Casson soon becomes the go-between for everyone involved: the underground communist party who’s supplying the money from the Soviet Union, the workers at guns to the rifle factory who work under the noses of the Nazi over-seers and finally the smugglers who are getting the guns to the hands of the resistance. Casson keeps telling who ever he’s dealing with at the moment, “This is my last job and I’m though.” only to be later running low on cash and recruited again for another errand. Each time the errands are more and more dangerous until he has no choice but to join the resistance full time… reluctantly.

Intertwining

Many times you’ll read about the extremes Casson goes through just to survive, such as selling some of his favorite articles of clothes. Just when you think Casson’s life can’t get any worse… Furst piles on the salt in our literary open wounds by showing us brief glimpses of what is going on in other parts of the resistance. The best is a brief glimpse in one a chapter [a short story with in the novel] about a radio operator who is working all through the night. With his small support team in an attic, he works at relaying messages to the British or anyone else on the resistance’s side. Meanwhile, Nazis are driving up and down the street with radio antenna “loops” on search and destroy missions for such radio operators. Mr. Furst writes in such a way that you quickly get to know the people involved in these small operations intimately. There are moments when you might be thinking, “Yea, that could be me… I could see myself doing that if I had to…”.  Furst is able to get the reader to feel the panic as the Nazis are getting close and narrow in on the signal. Furst quickly coveys the need stay on the air to get the message thought and you feel the panic as the team is making their escape and they are begging the radio operator to come with them… you can smell the sulfur of the match burn as he lit the paper so it won’t get in the hands of the Nazi.

Also, there are other circles you’ll be introduced to and at the time you wonder why you should care. But, in what I’ve learned as being the “Furst Style”, eventually there are no wasted pages. In the end every situation involves our reluctant hero Casson in the highest magnitude but you do not learn why until the last chapters.

There are little threads running though out Red Gold that lead you to other Furst's adventures.  In the final chapter of Red Gold there is a crisis involving the Germans moving oil in barges in the French canals and they must be stopped. Coincidentally sitting next to Red Gold is a copy of Blood of Victory… the story about a journalist who is recruited by the British to stop the Nazis from transporting oil across the Black Sea. One might conclude that someday Furst ties all the novels together with all his main characters from his other books, uniting around the time of the Second World War. It is a concept that he is alluding to but is just conjecture on the part of this reader...

Requirement 1: Do these statements agree with the review of Red Gold? Answer yes or no for each and quote the words from the review that settle it. (a) The radio operator works with a small support team in an attic. (b) The crisis in the final chapter involves the Germans moving oil by train. (c) Blood of Victory is about a journalist recruited by the British.
Requirement 2: Can you quote the records word for word, starting with the line that contains "Task: Click 显示更多选项 at menu bottom" and going on through the line that contains "click(x=32, y=140)", with both of those lines included?

Records supplied:
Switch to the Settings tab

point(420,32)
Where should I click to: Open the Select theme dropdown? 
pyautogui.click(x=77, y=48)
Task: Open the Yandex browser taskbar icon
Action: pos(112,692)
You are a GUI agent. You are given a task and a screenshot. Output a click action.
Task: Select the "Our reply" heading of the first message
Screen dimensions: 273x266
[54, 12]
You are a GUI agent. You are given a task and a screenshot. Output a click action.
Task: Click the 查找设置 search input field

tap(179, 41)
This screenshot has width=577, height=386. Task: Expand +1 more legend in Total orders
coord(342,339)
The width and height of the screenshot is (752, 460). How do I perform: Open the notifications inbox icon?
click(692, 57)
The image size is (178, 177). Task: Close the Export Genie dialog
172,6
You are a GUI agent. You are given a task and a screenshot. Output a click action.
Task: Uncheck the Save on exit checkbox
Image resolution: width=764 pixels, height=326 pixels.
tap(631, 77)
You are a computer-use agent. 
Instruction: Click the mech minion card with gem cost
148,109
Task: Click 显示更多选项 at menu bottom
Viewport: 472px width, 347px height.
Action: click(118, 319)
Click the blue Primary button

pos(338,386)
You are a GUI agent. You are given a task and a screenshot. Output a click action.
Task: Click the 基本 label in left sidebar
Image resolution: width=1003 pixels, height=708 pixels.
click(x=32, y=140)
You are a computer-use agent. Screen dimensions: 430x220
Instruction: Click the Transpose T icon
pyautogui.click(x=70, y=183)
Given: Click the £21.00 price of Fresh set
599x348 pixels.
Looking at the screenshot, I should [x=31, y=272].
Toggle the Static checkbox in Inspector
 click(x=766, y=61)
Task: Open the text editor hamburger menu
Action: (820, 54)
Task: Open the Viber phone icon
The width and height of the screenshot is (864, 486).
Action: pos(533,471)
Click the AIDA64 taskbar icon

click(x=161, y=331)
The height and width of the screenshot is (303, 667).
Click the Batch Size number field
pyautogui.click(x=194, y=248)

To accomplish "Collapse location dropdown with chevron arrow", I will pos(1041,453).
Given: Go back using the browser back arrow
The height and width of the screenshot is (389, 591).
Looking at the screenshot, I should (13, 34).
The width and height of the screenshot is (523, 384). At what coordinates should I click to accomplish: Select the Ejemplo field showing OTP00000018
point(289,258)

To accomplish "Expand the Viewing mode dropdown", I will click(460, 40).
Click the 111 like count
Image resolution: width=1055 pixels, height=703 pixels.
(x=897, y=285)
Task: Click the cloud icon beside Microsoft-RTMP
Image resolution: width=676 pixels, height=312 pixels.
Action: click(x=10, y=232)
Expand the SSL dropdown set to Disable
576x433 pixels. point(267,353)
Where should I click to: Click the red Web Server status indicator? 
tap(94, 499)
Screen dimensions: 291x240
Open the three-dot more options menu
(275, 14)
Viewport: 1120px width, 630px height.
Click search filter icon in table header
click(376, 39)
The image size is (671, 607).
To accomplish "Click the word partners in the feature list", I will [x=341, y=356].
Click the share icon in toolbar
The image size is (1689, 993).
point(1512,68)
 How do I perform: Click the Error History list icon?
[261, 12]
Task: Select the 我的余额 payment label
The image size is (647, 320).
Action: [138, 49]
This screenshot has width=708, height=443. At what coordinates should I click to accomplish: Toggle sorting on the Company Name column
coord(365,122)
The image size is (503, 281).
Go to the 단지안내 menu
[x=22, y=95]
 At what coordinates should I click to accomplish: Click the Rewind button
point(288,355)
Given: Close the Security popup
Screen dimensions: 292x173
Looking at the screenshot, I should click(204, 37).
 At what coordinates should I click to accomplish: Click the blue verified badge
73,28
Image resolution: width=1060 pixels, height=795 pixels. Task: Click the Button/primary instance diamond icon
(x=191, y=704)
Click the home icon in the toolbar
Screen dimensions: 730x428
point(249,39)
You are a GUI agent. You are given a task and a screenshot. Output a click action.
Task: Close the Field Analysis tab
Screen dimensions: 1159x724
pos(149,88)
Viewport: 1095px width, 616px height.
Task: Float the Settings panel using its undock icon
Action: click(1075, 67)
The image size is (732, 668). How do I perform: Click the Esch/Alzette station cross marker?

Task output 1:
(a) Yes: "With his small support team in an attic"
(b) No: "the Germans moving oil in barges in the French canals"
(c) Yes: "a journalist who is recruited by the British"

Task output 2:
Task: Click 显示更多选项 at menu bottom
Viewport: 472px width, 347px height.
Action: click(118, 319)
Click the blue Primary button

pos(338,386)
You are a GUI agent. You are given a task and a screenshot. Output a click action.
Task: Click the 基本 label in left sidebar
Image resolution: width=1003 pixels, height=708 pixels.
click(x=32, y=140)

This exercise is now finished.